About Wines from Aloxe-Corton Valley of France
Best wine supplier in Philippines discusses wine related topics

The Cote de Beaune
by Yak Shaya

The Cote de Beaune, a natural continuation of the Cote de Nuits, comprises the southern part of the Cote d’Or. About 16 miles in length, the Cote de Beaune has only one red Grand Cru (see below) within its limits. However here are be found, without doubt, the very best dry white wines in the world! The red wines of the CdB are, by and large, rounder, more supple and less robust than those of the Cote de Nuits.
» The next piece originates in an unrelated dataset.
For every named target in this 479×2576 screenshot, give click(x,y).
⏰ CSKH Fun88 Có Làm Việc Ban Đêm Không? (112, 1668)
The first ‘meaningful’ commune of the Cote de Beaune. Both red and white wine produced from vineyards planted all over the beautiful hill of Corton. There are Village wines and Premier Crus, but no doubt the name of Aloxe (pronounced ‘Alosse’ locally) is usually associated with the two Grand Cru wines, the red Corton and the white Corton-Charlemagne. (I hope the purists will forgive me for speaking of Corton-Charlemagne as belonging solely to Aloxe-Corton. Strictly speaking, the appellation spans over three communes: Aloxe-Corton, Ladoix-Serrigny and Pernand-Vergelesses).

About 40000 cases. Almost entirely red wine. Deep color and solid, even rough, fruit. Best 6-10 years after the vintage.

About 18000 cases. Mostly red. They are more intense, have more finesse and last longer than the straight Aloxe-Corton. They do not rival however the Corton Grand Crus. The more popular (though still not common) are Les Valozieres, Les Fournieres, Les Marechaudes and Les Paulands. Best 7-14 years after the vintage.

Corton: About 30000 cases. The Cortons family of Grands Crus is different in two respects from other Grand Cru wines in the Cote d’Or. First, the enormity of the appellation (in Bourgogne terms) – more than twice than Clos de Vougeot – leads to big difference in style and quality. Most of the Cortons are not really on Grand Cru level, though all are entitled to the appellation. The second difference is that each plot of the huge Corton vineyard is permitted to append its name to the Corton on the label. Thus we have Corton, Le Corton, Corton, Clos du Roi, Corton, Les Bressandes, Corton, Les Renardes, etc. There about 22 ‘Cortons’, all officially Grand Crus, but only the above mentioned, plus perhaps Corton, Pougets and the Louis Latour’s brand-name Corton, Ch. Grancey deserve the distinction. Of all the Cote de Beaune reds, the Cortons are (not surprisingly) the most powerful and meaty. They seem to combine the splendid structure of the Cote de Nuits with the supple elegance of the Cote de Beaune. They take long time to mature, and on no account should be drank before they are 10 years old.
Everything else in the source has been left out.